雪降る夜はあなたに会いたい 【下】
「亡くなったお母様は、どんな気持ちで見ていたんだろうね……」
私は会ったことも話したこともない方だ。想像することしか出来ない。
「それを考えることが、俺にとって一番辛いことだった。行きつくところまで行きついて、汚れた人間に成り下がって。そんな時に思い出すのは母親の優しい笑顔で。もう思い出の中の笑顔さえ直視できなかったからな」
創介さんのヒリヒリとした悲しい笑みに、胸がぎゅっと締め付けられる。
創介さんが以前、私に話してくれた。自分のしたことを後悔していると。
後悔しているということは、それがずっとその心に重く横たわっているということで。そう考えれば、今のお母様も創介さんも、同じ苦しみを抱き続けているのかもしれない。
「あの頃は考えることが怖くて、敢えて考えないようにしていた。でも、本当は分かっていた。母はきっと、父とあの人をいつまでも憎んだりはしていないんだろうなと。むしろ、変わり果てた俺を見て、悲しんでいるだろうなって――」
創介さんの心の奥底に居座り続ける、悔いと罪の意識。本当は触れずにいてあげた方がいいのかもしれない。

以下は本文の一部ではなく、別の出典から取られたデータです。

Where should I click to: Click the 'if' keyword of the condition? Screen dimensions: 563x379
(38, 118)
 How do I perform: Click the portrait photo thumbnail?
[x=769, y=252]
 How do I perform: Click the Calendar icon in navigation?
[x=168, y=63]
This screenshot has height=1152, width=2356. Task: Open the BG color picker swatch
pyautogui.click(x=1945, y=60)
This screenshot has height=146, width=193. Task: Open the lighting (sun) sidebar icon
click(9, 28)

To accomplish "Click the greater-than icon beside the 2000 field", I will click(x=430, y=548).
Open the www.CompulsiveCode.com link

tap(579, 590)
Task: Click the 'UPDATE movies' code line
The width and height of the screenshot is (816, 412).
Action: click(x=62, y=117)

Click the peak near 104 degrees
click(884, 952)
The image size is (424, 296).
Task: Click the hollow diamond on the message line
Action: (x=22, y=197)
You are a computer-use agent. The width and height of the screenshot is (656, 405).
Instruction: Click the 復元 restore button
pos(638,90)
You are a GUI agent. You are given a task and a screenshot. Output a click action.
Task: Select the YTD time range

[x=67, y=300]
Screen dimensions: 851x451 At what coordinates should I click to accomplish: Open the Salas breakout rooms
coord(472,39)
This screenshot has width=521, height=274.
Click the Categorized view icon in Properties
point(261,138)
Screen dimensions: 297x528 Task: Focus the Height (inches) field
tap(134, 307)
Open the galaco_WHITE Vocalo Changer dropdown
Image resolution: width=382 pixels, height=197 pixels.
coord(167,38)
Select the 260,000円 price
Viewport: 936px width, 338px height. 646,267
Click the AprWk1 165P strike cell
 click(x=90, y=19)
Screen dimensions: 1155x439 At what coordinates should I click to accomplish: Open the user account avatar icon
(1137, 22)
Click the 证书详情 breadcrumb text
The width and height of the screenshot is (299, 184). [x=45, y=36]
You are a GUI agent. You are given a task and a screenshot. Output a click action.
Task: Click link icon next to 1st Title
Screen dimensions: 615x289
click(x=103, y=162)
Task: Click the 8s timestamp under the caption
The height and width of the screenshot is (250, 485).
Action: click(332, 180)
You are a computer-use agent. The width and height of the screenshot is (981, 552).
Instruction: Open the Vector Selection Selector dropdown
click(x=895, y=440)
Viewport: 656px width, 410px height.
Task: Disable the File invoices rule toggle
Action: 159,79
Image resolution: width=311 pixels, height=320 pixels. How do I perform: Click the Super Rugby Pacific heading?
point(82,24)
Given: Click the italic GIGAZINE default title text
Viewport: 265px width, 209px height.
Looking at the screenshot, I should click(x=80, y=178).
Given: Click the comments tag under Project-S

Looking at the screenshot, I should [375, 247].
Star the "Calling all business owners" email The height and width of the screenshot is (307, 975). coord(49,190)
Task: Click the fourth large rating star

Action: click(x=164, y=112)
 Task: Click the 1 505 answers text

でも、それではずっと同じ場所に立ち止まったままになる。
「そう思ってしまえば、その時俺を支えていたものが失われると思った。母の仇だと自分を正当化して寂しさを紛らわせていた自分が、許せなくなる――。本当に、愚かだった」
私の髪に触れる創介さんの手のひらに力が込められる。
「母親と俺は全然違う人間だ。母親の本当の心の中など分かりもしないのに、勝手に俺が代弁して人を傷付けていいわけなんかないよな」
「創介さんは? 創介さんは、今はもう許せているんですか?」
苦し気に揺れる創介さんの瞳をじっと見つめる。
「――二十二年だ。あの人も、そんなにも長い時間苦しんで来た。俺が苦しませて来たんだ。許せないだなんて、もう俺に言う資格はない。それを言っていいのは、俺の本当の母親だけだろう」
創介さんが切なげに微笑んで私を見返した。